* Provided entries:
[Start of section]
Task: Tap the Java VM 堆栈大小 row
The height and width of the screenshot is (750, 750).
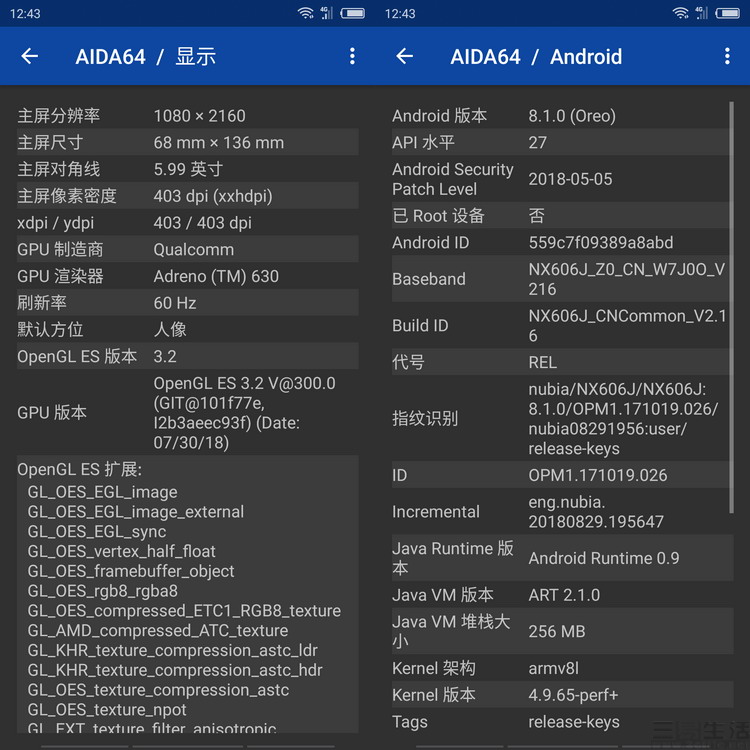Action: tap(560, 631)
[End of section]
[Start of section]
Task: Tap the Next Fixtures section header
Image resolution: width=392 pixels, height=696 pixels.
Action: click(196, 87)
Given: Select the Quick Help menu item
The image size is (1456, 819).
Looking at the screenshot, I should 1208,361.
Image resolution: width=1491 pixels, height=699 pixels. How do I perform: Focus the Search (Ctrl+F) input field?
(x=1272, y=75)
[End of section]
[Start of section]
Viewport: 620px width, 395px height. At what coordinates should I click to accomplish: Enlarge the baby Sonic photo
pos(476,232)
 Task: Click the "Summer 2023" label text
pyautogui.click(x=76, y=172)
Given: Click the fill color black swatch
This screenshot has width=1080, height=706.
[End of section]
* The problem:
The lines above that hold "Given" are the result; show every one of them.

* Task output:
Given: Select the Quick Help menu item
Given: Click the fill color black swatch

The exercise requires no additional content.